// 輪廻

 僕は何百回も死んでいる。 今は生きているけど、何千回も死んでいる。 たしかそんな童話があったような気がするが 読んだことはないので知らない。 けれど普通の死とは確実に意味が違うもっと浅いものだ。 人は死にとても必死になる。 どんなに無関心であろうと、確実に本能は何かに囚われる。
 僕はその人間の美しい死が酷く好きだ。 僕みたいに安易なシロモノじゃないそれが好きだ。 ああやって死ねれたらいいのにと思う。 でも死ねない。 難しい。
 いっそ人になれればいいのに、と思う。 人じゃなくても良い。 なんでもいいからなってみたい。 死を恐れたりできるものに。
 あ。
 もう時間だ。 今日はやけに早い。 真面目にやらなかったせいか。 また記録更新しちゃうじゃないか。 僕はまだ話したいのに。 まあいいや。 また今度はなそう。
 僕の中のものがきりきり止まる音。
「あ、止まっちゃった。廻さなきゃ」
 きりきり、きりきり。
「ようし、動いた」
 きりきり、僕の中のものが動き始める音。 僕は目を覚ます。
 やあ、こんにちは。 僕は螺子巻き玩具。 僕は何百回も死んでいる。 ところで君は誰だい? どうやら僕を知っているようだけど。

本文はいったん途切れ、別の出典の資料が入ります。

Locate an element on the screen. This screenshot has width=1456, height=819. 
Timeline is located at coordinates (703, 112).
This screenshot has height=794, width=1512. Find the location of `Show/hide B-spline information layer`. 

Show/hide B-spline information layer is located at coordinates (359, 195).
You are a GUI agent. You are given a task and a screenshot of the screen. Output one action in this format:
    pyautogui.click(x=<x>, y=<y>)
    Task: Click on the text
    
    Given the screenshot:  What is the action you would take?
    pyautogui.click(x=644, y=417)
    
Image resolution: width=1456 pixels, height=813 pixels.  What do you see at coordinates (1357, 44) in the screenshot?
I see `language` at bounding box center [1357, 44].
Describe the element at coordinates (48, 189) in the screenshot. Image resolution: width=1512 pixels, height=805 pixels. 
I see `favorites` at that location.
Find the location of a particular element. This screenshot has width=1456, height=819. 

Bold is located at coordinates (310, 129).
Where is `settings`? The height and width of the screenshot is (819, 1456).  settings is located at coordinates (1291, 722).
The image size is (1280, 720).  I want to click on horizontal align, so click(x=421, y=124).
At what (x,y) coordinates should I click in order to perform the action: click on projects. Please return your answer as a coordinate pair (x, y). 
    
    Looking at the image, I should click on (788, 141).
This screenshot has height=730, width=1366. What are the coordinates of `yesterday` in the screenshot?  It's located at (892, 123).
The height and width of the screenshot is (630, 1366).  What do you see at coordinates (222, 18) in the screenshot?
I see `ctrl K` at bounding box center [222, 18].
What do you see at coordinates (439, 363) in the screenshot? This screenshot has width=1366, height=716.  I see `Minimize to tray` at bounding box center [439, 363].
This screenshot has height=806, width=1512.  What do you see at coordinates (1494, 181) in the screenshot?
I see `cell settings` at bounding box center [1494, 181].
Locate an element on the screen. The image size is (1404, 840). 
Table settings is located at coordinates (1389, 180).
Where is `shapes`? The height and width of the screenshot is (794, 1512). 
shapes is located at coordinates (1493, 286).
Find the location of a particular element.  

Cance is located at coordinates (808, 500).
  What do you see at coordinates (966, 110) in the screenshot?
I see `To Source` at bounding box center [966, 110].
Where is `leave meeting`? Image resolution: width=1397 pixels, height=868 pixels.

 まあいいや。 僕は何百回も死んでいるけど、僕は死にたくない。 何故なら僕は生きているから。 人間みたいに死ななくてもいい。 今の死には充分満足している。 あれ、こまったな止まりそうだ。 やけに短い。 死にたくないのに。 僕はもっともっと生き
「ああ、もう。これだから古い玩具は」
 きりきり、きりきり。
 ぱちり、と目を覚ます。 こんにちは!  私は螺子巻き玩具。 何百回も死んでいるの。